We generally understand, to some extent, when believers in other countries do this same thing even if it makes us uncomfortable. But when churches in our neighborhood act like missionaries and work with elements from the existing cultures around us to communicate the truth of God’s love in Jesus, some of us act like they have denied the faith. We don’t realize that the way we worship or organize our life as church was largely borrowed from the dominant culture at the time our branch of the church rose into its dominant form. This is why Roman Catholic churches still use medieval clothing and other ritual elements and why evangelical worship still feels a lot like a prairie revival service. We just assume there is only one way to do church because we’ve lost touch with the missional rationale behind the way we grew up doing things in our own tradition.
Think about it.
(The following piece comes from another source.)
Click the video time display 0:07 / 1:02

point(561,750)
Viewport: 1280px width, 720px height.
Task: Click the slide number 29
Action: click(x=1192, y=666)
In scripture, there is no mention of church buildings, songbooks (or projected lyrics), written music, worship leaders or praise teams (even in skinny jeans), specially created Lord’s tables or utensils for the Lord’s supper, ushers, pews, podiums, sitting in rows, ministerial staffs, hour-long worship services, etc. All these things are our traditions built over time as the gospel took shape in western culture. They aren’t wrong, but they aren’t necessary either. They can disappear or change dramatically without anything essential being lost.
Here is the point: if we are going to be God’s instrument to bring good news to the world, we need to imitate God by allowing the message and person of Jesus to take on forms that make sense to the people we are trying to reach. There is no cultureless Christianity. Can we sell out to culture? Of course. But selling out to Jesus means that we take culture seriously and focus more on what will effectively and faithfully communicate Christ to our culture than clinging to what we like because it has become our comfortable church culture.